Marketing departments are tossed hither and yon as firms wrestle with how much to invest in Marketing or whether it should exist at all. Firm leaders ask, “Should we focus on sales?” “Should we organize Marketing by practice, industry, geography–or all three?” “Should Marketing be centralized?” “Should we have a shared services model or should we specialize?” “Do we need more doers or more thinkers?” “Should we use CRM or not?” The questions– and the reorganizations– go on ad infinitum.
Most partners and practice leaders I know are exasperated. They ask me questions like: “What is the best marketing structure for a firm of our size? What functional marketing skills [strategy, communications, proposals, CRM, social media, design] should we have? How much should we spend?” My response is always the same: “What do you want your marketing function to achieve?” Most often, they say, “GROW!” Naturally.
This is where our conversation really takes off.
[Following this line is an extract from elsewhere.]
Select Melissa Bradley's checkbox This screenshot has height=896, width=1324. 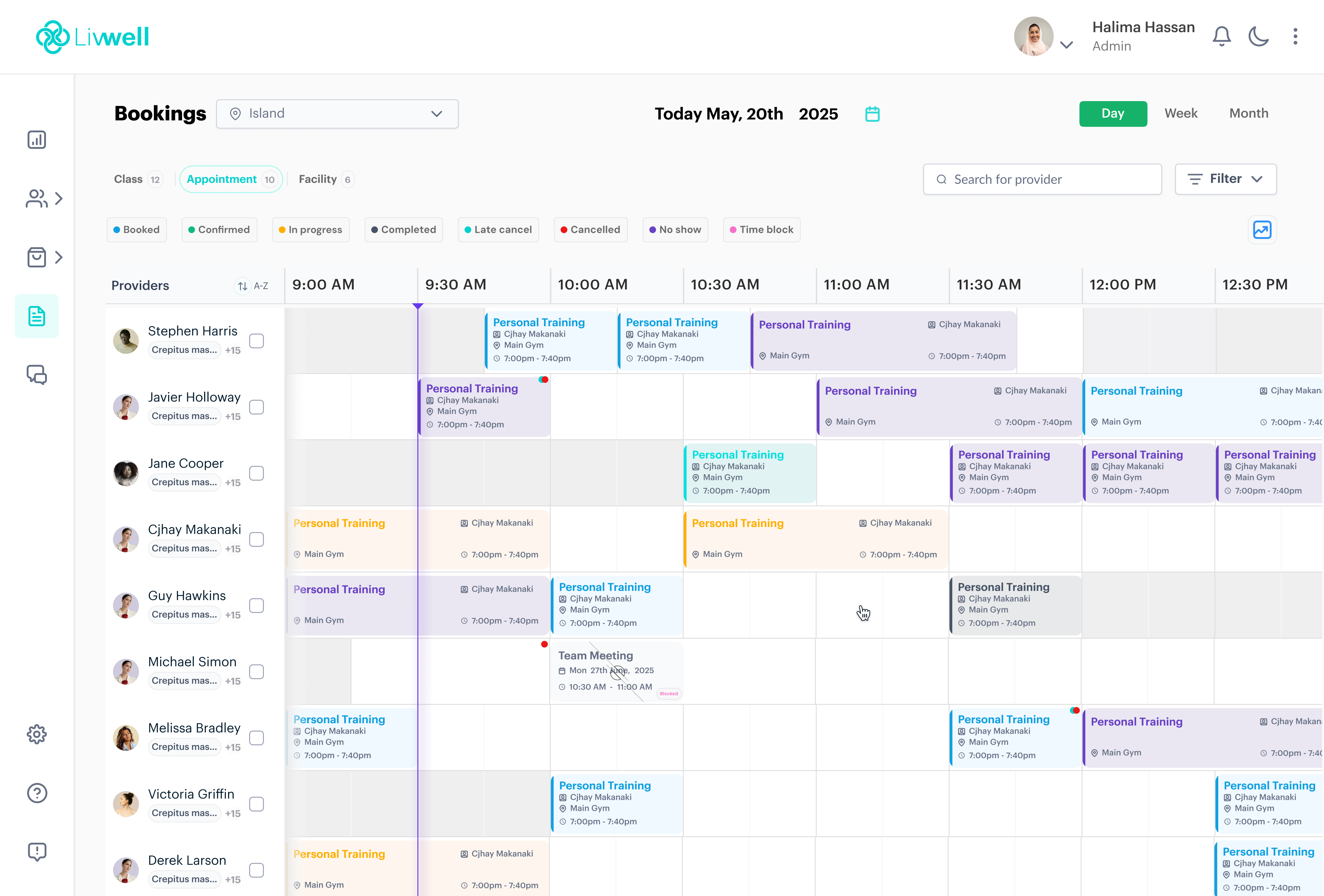256,738
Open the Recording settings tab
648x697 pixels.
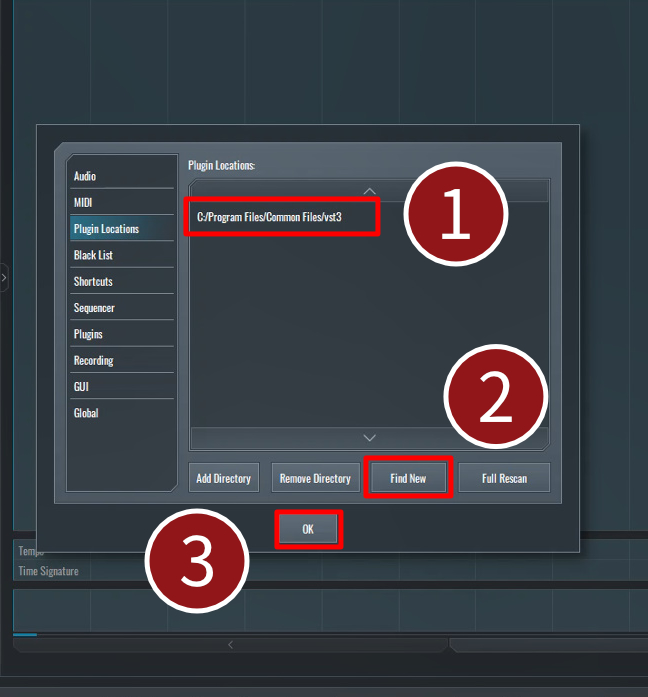tap(93, 360)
I ask, “Is it growth from current clients you want or from new clients? Or maybe it’s new services? Or new markets? Is it acquisitions? What is your growth starting point? Do you retain 90 percent, 50 percent, or 5 percent of your existing clients?” These are not profound or difficult questions, but they are seldom asked and less frequently answered. As a result, firms get a discombobulated Marketing team running around trying to meet the whims of partners and demanding practice leaders—all with “a top priority.”
“We need to build our brand, generate leads, develop a strong referral base, maintain loyal clients, develop new products and services, and grow my practice.” That sounds great. My wife wants her anti-aging cream to do a lot for her too– all within the next 14 days– but what’s really possible? (she did approve that question by the way)
What is the state of your current marketing organization? Do you have a sales force? How does it work with marketing? What technology is in place? Is your brand relevant in the markets you want to pursue? Do you have a clear understanding of ROI for each element of your marketing mix? What is the headcount? What is the budget: one percent of revenues? Two percent? Five percent?
When you are trying to build the “optimal” marketing organization, you must begin with clarity about what you want. If you want growth (and, most often, people do), where does the business plan identify and prioritize it? If you want to build the brand, then what part of brand needs building: brand awareness, familiarity or consideration? If you want leads, then how many? If you want to launch new services, are they solutions, capabilities or products? If understanding client satisfaction and building a referral base is what you want, then do you want to focus on all clients, top clients or new clients?
You can’t build the “optimal” marketing function until you have collective clarity on where you are and where you want to go. Once the firm has become clear on its growth priority, developing an effective and efficient function is relatively straightforward. The leadership, functional skills, strategies and tactics fall into place.
The final marketing function will be as specialized as the organizational structure, culture and budget will allow. With clarity, you can begin to align performance metrics, assess current strengths and weaknesses and begin prioritizing the people, process and technology you will need for your optimal marketing function. Either way, you must begin with the ultimate goal to clean up the mess.